Research Gateway Rampage - Crank away on improvements (i.e., New Table Wizard module, Drupal 7 migration)

Current Research Metadata Entry - Work to increase contributions from ongoing research projects

Housework - Monitor incoming housing applications, update database, search for and add new publications

Great exercise.

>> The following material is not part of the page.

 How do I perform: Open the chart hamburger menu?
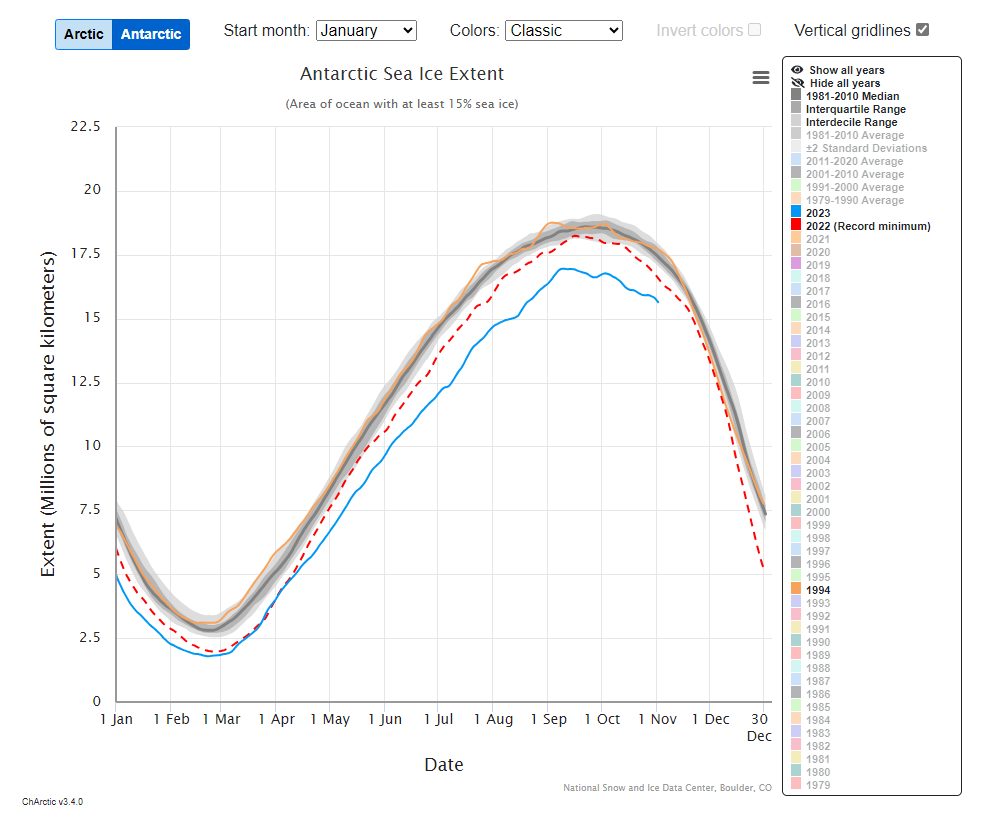click(x=761, y=78)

Now let us order by priority:

1. Target IGERT-BART Data - In someways a subset of the Data Forensics Project but with a greatly restricted target population and timespan.

2. Current Research Metadata Entry - Work to increase contributions from ongoing research projects

3. Housework - Monitor incoming housing applications, update database, search for and add new publications

4. Research Gateway Rampage - Crank away on improvements (i.e., New Table Wizard module, Drupal 7 migration)

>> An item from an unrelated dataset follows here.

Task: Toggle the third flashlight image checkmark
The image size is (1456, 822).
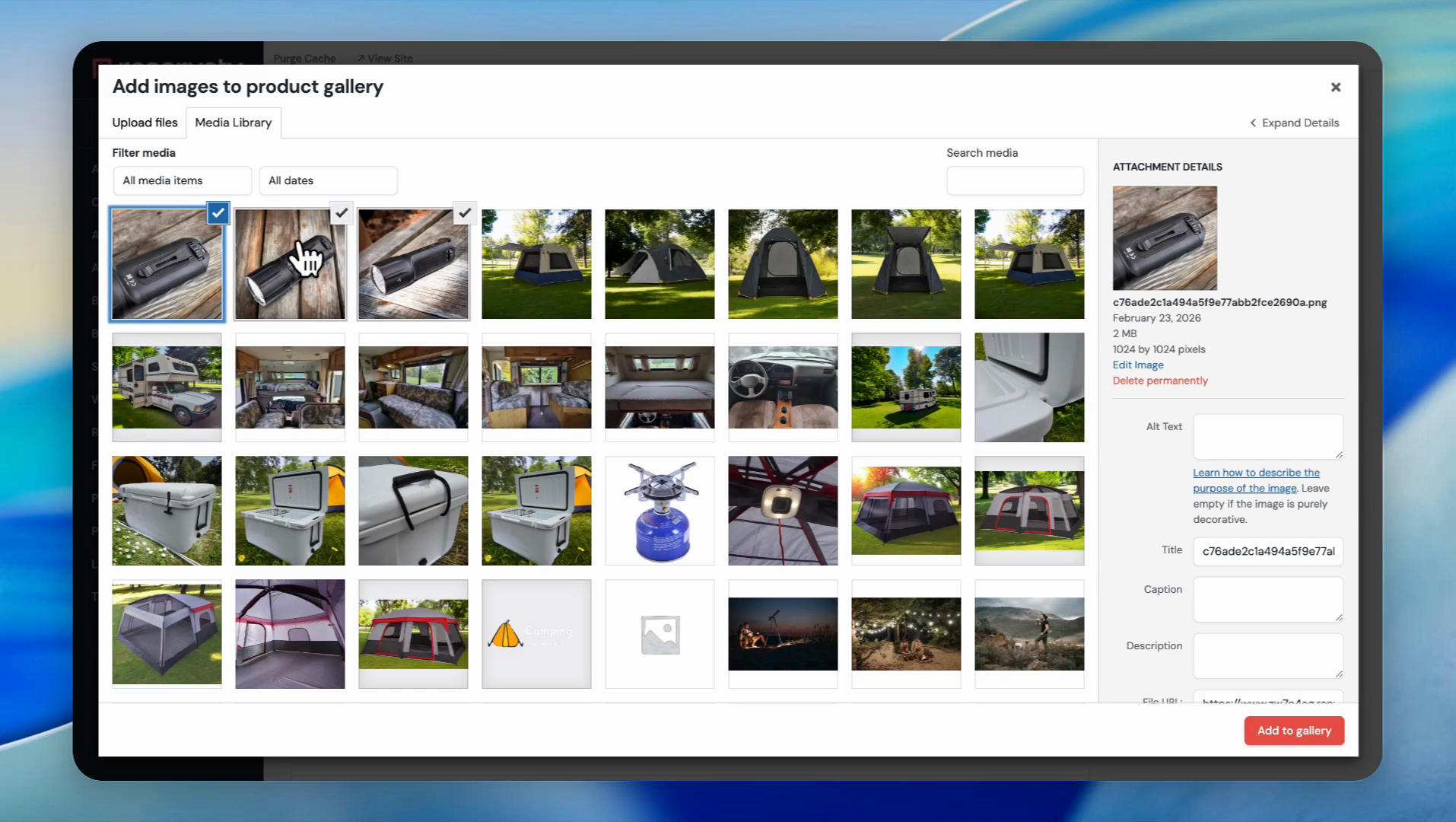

5. Data Forensics project - identify completed research projects with unarchived, high quality data sets and begin placing them into the Research Gateway

1-3 could conceivably be part of a single internship although 1 warrants more than a semester while 2 and 3 are ongoing.

Posted by kkwaiser at 01:12 PM | Comments (0) | TrackBack

April 05, 2011

On DOI's and Data

I am going to waste a great title on a boring post. One of my pie-in-the-sky hopes is to advance to the point where datasets within the Research Gateway are assigned Digital Object Identifiers (DOI). I know this would help to establish legitimacy in the eyes of our researchers but, honestly, I do not know much about the underpinnings of the DOI system. Here are a few pointers:

There is a website DOI but you are better off starting at the Wikipedia page.

DataCite is a DOI service specifically for datasets (Wikipedia page).

If a DOI is a unique identifier then, my understanding is that, the Handle System makes sure the DOI points to the right place (Wikipedia page).

Questions to answer:

Q: Is the University of Michigan associated with DataCite at all? Is DeepBlue?

Yes, ICPSR is a member of DataCite and contributed datasets receive a DOI. I don't think DeepBlue has this capability but I asked them anyways. They should.

How complicated and expensive would an automated DOI registration system be?

How complicated and expensive would a manual DOI registration system be?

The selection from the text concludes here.